Your tasks |
#1 Copy the glass research blog post word for word, everything from "I observed Anthony" down to "again and retested.".
#2 Pick up the blog post about glass research at Coe where it stops, and write what comes next.

Source document |
------------------------------------------------------------

Friday, June 19, 2015

More of an Art--DSC of Lithium Borate and Cesium Borate Glass

Special Summer Series: Elizabeth Hoover de Galvez from the library's reference department, shares her observations of summer research at Coe. This summer she is working with Dr. Feller's materials science group.
Kristiana, Anthony, and Arron standing behind a differential scanning calorimeter.
They are collaborating on a glass research project this summer.

When Anthony DeCeanne told me about the work that his group is doing this week--measuring and calculating the change in Tg for over 40 samples of glass, I thought it sounded a bit tedious.  This "change in Tg" or ΔTg  (Delta Tg) is at the heart of a recent discovery made in Dr. Feller's lab.  Basically, the ΔTg for borate glasses with small amounts of added elements (Lithium, Sodium, Pottassium, and Cesium) have unexpected differences in ΔTg depending on which element is added to the boron to make the glass.

One of the first steps this group is taking is to go back through data collected by previous students and recalculate ΔTg for various forms of lithium- and cesium- borate glasses using a new method described by a meticulous Japanese scientist, Masao Kodama. 

I observed Anthony going through the process for several hours (as shown in the time-lapse video below) and realized that there is more to it than I first expected.  He looked at many DSC graphs from former years which didn't have the peaks and curves necessary to calculate the change in Tg and realized that the samples would need to be made again and retested.

The whole process isn't at all cut and dried --there are so many things that can go wrong in the process of getting a DSC reading which could skew the results.  Just one example is that the sample can crystallize within the chamber if a certain temperature is exceeded, which forces the students to start over and adjust the range of temperatures tested.  Below is Arron Potter preparing just one sample for testing in the DSC.

Thursday, June 18, 2015

My First Glass Sample

Special Summer Series: Elizabeth Hoover de Galvez from the library's reference department, shares her observations of summer research at Coe. This summer she is working with Dr. Feller's materials science group.

------------------------------------------------------------

Stored data |
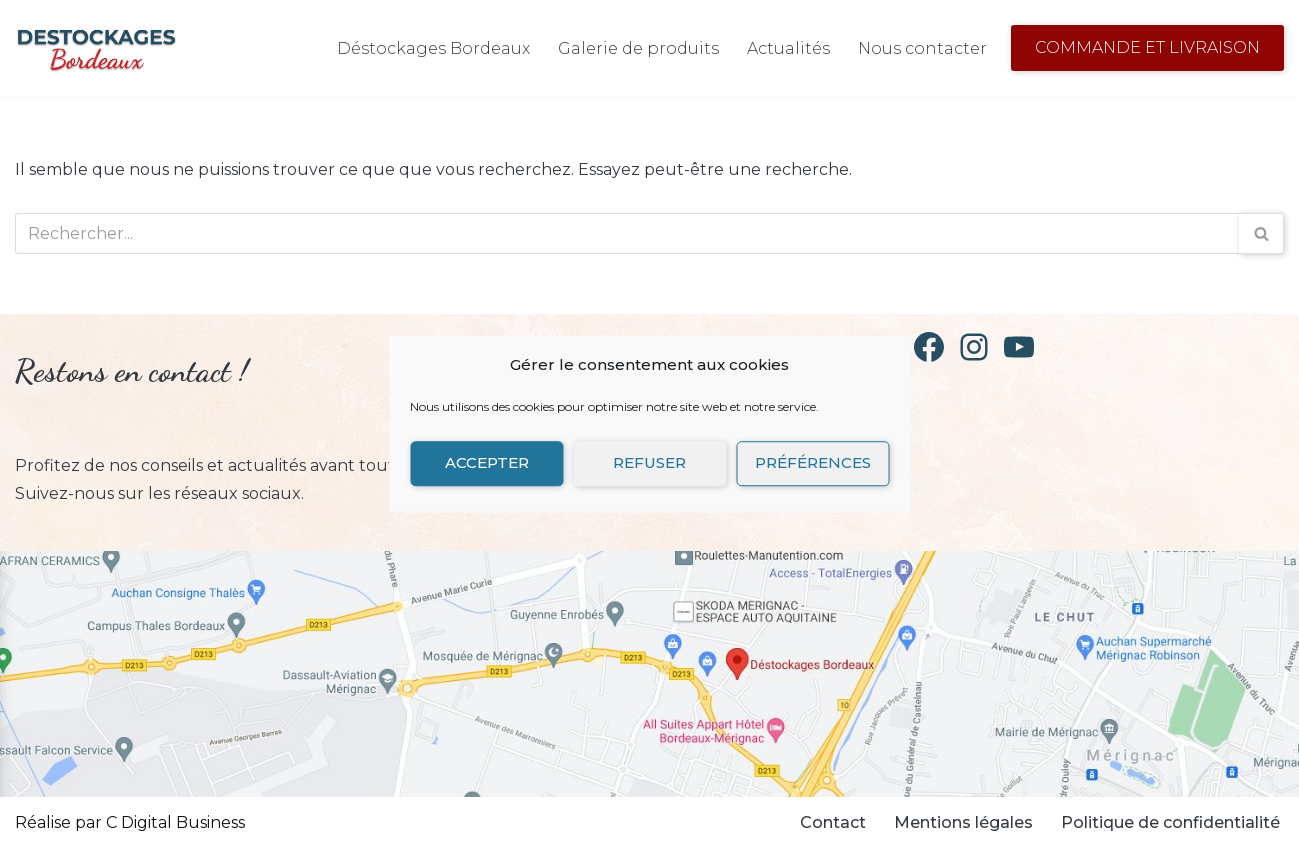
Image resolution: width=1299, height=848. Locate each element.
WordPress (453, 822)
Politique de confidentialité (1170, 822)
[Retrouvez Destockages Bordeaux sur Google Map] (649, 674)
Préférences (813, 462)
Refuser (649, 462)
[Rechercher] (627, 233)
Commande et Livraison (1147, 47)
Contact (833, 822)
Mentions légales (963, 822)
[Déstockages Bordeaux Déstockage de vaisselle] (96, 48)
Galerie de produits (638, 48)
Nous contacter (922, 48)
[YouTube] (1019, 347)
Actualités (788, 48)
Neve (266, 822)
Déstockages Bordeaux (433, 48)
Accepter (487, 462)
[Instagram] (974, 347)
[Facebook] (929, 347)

------------------------------------------------------------

Solved tasks |
#1
I observed Anthony going through the process for several hours (as shown in the time-lapse video below) and realized that there is more to it than I first expected.  He looked at many DSC graphs from former years which didn't have the peaks and curves necessary to calculate the change in Tg and realized that the samples would need to be made again and retested.

#2
Despite all of my notes from my first days work, when I prepare my own first sample of glass, I make several mistakes and am constantly struck by the fact that doing something is a lot different from watching someone else do the same thing.

First, I forget to measure my sample weight before stirring, which reminds me to double check that I am taking and recording all measurements.  After that, the rest of the recording process goes well, except that I have less time to write the "story" of the process the second time around since I am now busy actually doing the tests.

When it comes time to don heavy gloves and use tongs to set my sample into the furnace, I am extremely nervous.  I'm afraid I'll spill glass into the furnace, burn someone, or otherwise make the physics department regret allowing me in.  The gloves are awkward and they make it difficult to maneuver the tongs, like using left-handed scissors.  Once the glass is cooked, I begin to pour my molten glass onto the plate quencher but I go a bit too slowly and the glowing orange liquid barely makes it out of the crucible before hardening.   Nonetheless, it all works, and once we lift the top plate of the quencher, I am proud to see a perfect unbroken gem of clear glass.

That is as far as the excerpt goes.